Created in 2006, the first Dutch Canon comprised fifty “windows” into the past, each of them housing notable events, people, and concepts. Thirteen years later, a new commission has spent one year revising the Canon, the update of which was recently presented to Ingrid van Engelshoven, the Dutch Minister of Education, Culture, and Science.
The Canon stands on solid ground: at the presentation on June 22, the Commission President James Kennedy said that there had been no need for an entire overhaul. The original Canon was robust and sound, all it needed was a bit of maintenance – because times change, and language use with it. Kennedy immediately announced that the next review, as far as this committee was concerned, should be done again within ten years.

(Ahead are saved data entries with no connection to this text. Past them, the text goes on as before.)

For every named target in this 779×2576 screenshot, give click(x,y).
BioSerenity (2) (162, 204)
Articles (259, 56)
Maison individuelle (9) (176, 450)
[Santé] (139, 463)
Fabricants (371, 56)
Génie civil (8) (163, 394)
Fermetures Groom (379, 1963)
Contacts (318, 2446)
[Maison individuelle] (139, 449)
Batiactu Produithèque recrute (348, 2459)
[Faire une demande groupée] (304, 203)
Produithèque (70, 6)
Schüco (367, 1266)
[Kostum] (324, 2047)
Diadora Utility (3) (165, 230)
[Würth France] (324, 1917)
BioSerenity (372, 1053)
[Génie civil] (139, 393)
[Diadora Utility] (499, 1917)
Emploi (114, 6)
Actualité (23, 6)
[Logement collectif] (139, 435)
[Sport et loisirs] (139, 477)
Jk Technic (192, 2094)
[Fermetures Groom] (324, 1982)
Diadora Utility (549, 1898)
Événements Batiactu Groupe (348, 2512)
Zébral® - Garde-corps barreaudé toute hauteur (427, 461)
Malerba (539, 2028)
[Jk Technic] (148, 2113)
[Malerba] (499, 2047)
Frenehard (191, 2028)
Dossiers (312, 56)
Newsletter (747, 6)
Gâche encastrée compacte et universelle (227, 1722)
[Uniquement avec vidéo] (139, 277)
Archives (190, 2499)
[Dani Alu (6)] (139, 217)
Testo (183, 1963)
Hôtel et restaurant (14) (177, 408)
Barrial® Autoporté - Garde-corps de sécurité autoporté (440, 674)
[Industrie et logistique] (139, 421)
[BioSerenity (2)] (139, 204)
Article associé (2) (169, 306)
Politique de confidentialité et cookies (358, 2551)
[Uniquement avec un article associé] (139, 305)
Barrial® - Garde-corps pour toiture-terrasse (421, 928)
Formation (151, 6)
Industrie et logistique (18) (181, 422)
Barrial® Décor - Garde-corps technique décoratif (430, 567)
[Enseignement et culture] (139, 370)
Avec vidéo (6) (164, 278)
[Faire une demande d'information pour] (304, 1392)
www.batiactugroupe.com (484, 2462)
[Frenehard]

The Dutch Canon is widely used in primary and secondary education. The fifty windows are “displayed” alongside historical artefacts in thirty “Canon Museums” throughout the country. The Netherlands Open Air Museum even has a dedicated building for it. This new commission rewrote the texts in each of the fifty “windows”. They wanted to make the content more accessible for school-age children, students, and a broader public – in short, a Canon for all.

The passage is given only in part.